Led Zeppelin History – July 13

Today in 1985 Jimmy Page, Robert Plant and John Paul Jones reunited for the Live Aid concert at JFK Stadium in Philadelphia, playing a short set featuring Phil Collins on drums (Collins had contributed to Plant’s first two solo albums). However, the performance was marred by the lack of rehearsal, Page’s struggles with an out-of-tune guitar and poorly-functioning monitors, and by Plant’s hoarse voice. Page himself has described the performance as “pretty shambolic”, while Plant was even less charitable, characterizing it as an “atrocity”. When Live Aid footage was released on a four-DVD set in late 2004, the group unanimously agreed not to allow footage from their performance to be used, asserting that it was not up to their standards.   Setlist: Rock and Roll, Whole Lotta Love, Stairway to Heaven.

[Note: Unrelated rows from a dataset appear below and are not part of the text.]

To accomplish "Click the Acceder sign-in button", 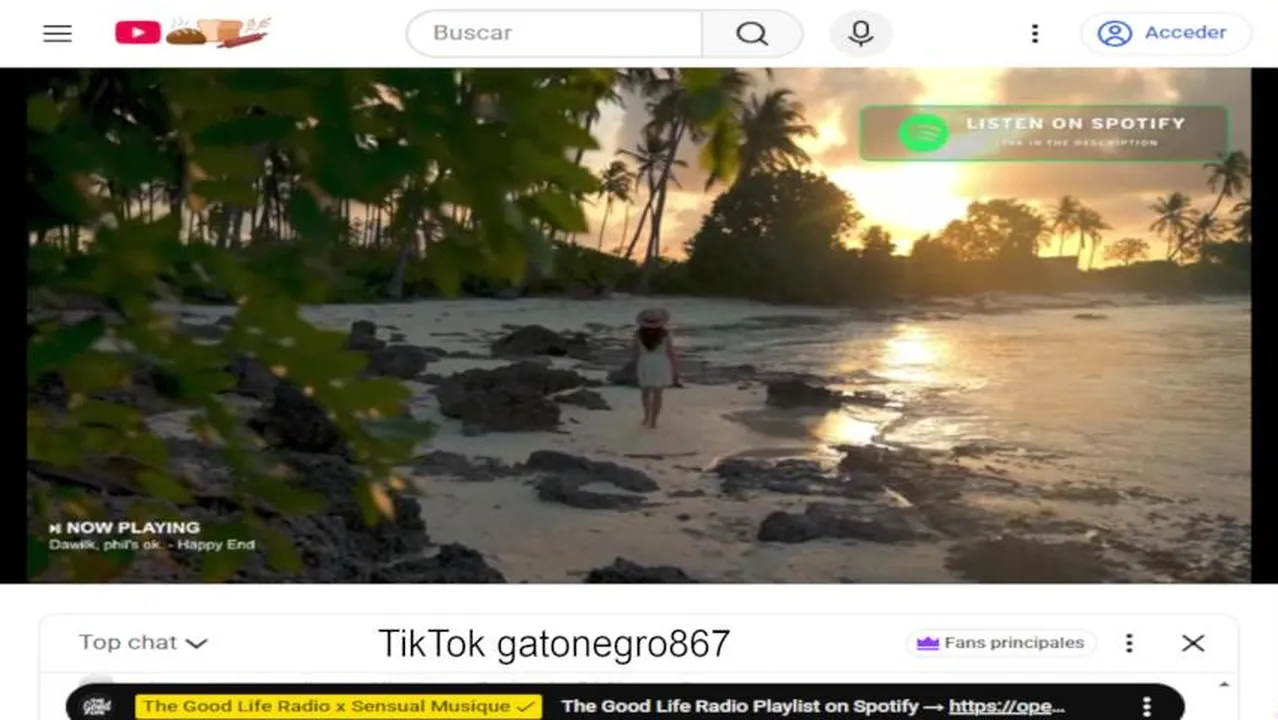I will tap(1165, 33).
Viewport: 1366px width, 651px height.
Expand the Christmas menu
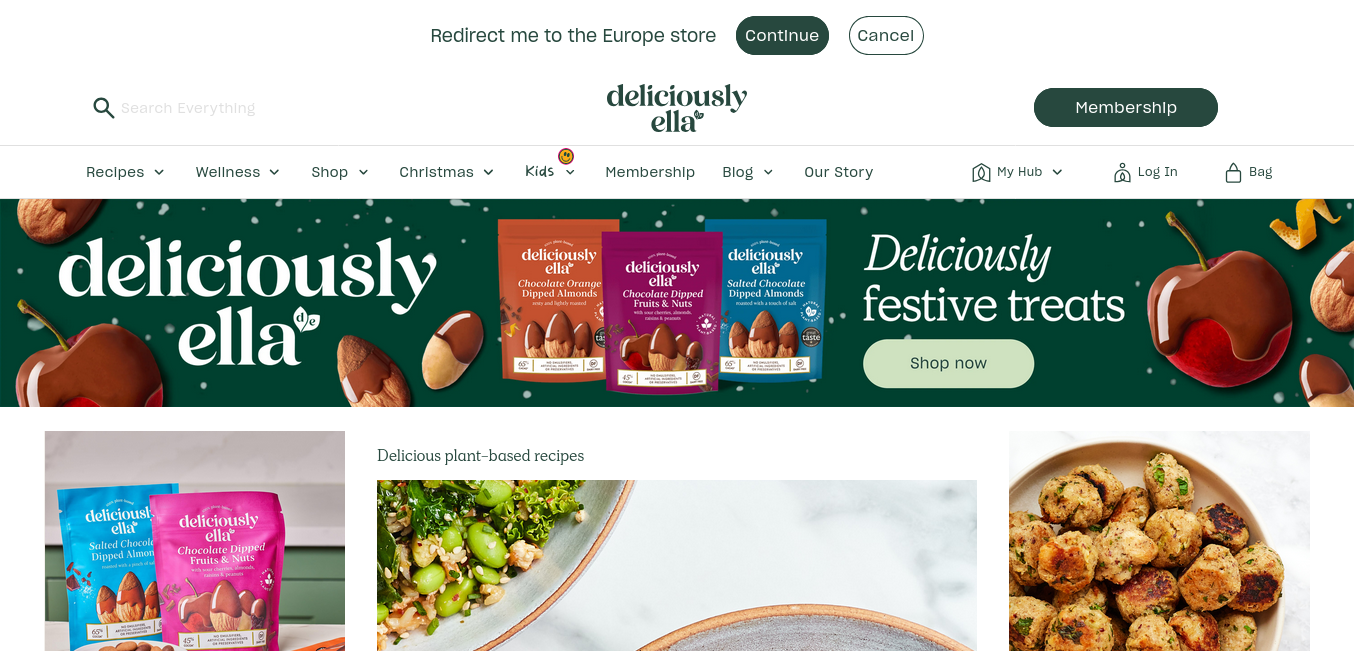446,172
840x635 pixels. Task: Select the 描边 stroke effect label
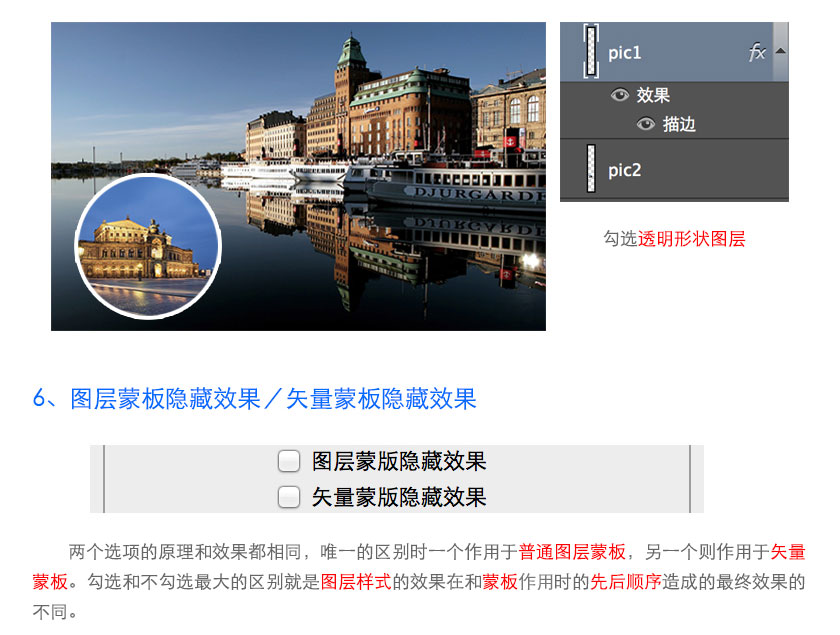pyautogui.click(x=679, y=124)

Live Aid was organized by Bob Geldof (The Boomtown Rats, “Pink” in the 1982 film The Wall) to raise funds for the then-ongoing famine relief in Ethiopia. It was a dual-venue concert, held simultaneously between JFK Stadium in Philadelphia and Wembley Stadium in London. Images were broadcast to over 1.5 billion people in 160 countries, making it the largest live broadcast ever known. The cream of the world’s biggest rock stars took part. Artists included Paul McCartney, Phil Collins, The Who, U2, David Bowie, Mick Jagger, Queen, Tina Turner, The Cars, Neil Young, Tom Petty, Bob Dylan, Dire Straits, Bryan Adams, Hall and Oats and Lionel Richie. 

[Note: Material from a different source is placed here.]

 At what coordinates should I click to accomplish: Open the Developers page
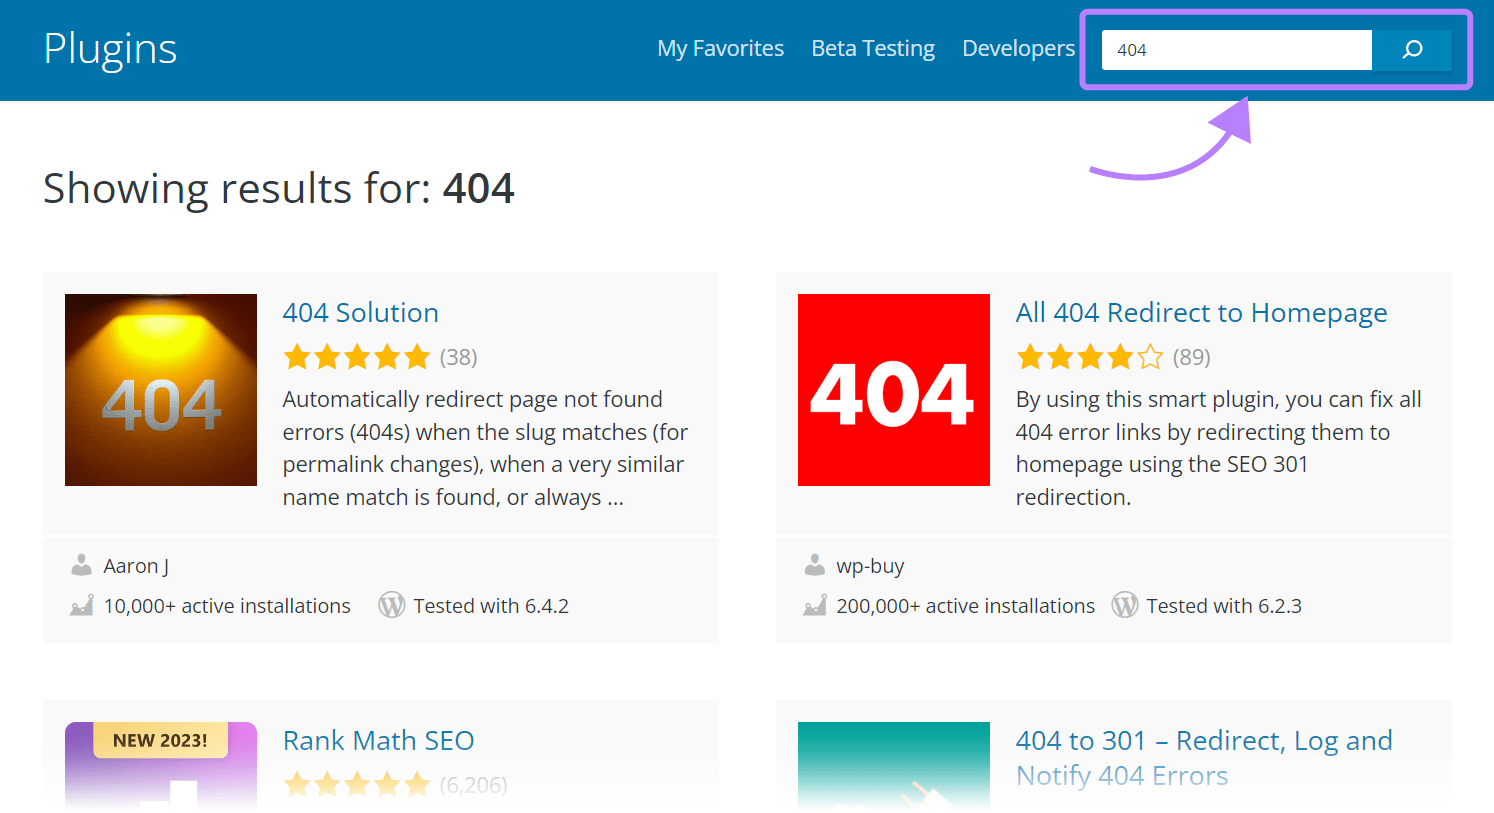(1018, 47)
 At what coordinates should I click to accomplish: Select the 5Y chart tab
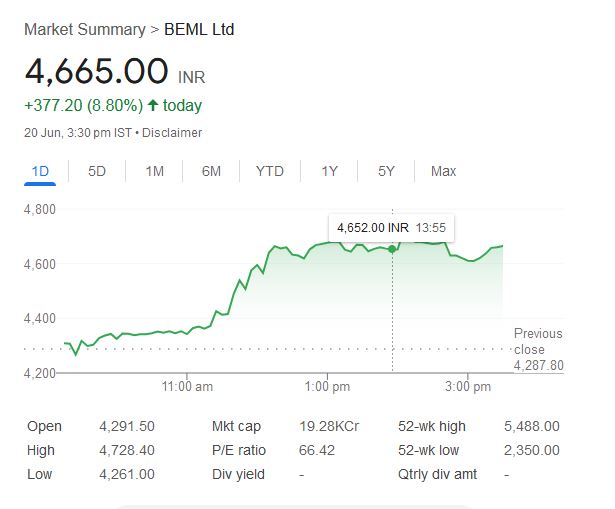[x=386, y=171]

Led Zeppelin History – July 12

Today in 1988 Robert Plant performed at the Florida State Fairgrounds Expo Hall in Tampa, and I was there. This was part of Plant’s “Non Stop Go” tour, in support of his fourth post-Zeppelin solo album, Now and Zen. Cheap Trick was the opening act.

Plant’s voice was in great shape (very “Zeppelin-esque”) and he alternated between his solo songs and Zeppelin classics. It was probably the next best thing (sound-wise) to actually seeing Led Zeppelin live.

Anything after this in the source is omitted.